(DATA PROVIDED Opens)

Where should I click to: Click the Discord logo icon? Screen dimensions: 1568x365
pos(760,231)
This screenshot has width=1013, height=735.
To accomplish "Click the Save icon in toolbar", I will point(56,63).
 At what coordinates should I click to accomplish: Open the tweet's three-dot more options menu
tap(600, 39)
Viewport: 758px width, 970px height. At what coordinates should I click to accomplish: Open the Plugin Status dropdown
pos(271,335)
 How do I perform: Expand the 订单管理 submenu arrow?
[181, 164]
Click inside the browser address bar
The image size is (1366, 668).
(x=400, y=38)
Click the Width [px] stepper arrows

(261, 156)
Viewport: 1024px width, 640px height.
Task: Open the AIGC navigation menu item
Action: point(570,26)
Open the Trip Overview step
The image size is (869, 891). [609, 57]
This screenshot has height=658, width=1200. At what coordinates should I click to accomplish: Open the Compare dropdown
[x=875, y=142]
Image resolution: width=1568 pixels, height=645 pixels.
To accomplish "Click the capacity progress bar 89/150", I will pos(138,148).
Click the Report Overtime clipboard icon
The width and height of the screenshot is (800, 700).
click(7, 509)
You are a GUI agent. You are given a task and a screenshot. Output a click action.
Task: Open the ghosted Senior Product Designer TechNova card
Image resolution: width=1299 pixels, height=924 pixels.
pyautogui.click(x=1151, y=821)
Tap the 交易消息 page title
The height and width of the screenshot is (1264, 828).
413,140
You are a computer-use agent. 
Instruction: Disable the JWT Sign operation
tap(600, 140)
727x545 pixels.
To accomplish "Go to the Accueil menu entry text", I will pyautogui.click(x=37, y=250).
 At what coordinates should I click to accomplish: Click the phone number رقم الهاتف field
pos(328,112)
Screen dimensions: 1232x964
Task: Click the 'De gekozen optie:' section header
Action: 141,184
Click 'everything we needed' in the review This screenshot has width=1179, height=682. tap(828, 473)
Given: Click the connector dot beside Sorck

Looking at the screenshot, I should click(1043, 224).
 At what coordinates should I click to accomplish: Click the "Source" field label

(DATA PROVIDED Closes)

TASK GOAL. The lines from the one holding "رقم الهاتف field" to the last line of the entries, both included: retype them exactly and give nothing else.

TASK OUTPUT.
 At what coordinates should I click to accomplish: Click the phone number رقم الهاتف field
pos(328,112)
Screen dimensions: 1232x964
Task: Click the 'De gekozen optie:' section header
Action: 141,184
Click 'everything we needed' in the review This screenshot has width=1179, height=682. tap(828, 473)
Given: Click the connector dot beside Sorck

Looking at the screenshot, I should click(1043, 224).
 At what coordinates should I click to accomplish: Click the "Source" field label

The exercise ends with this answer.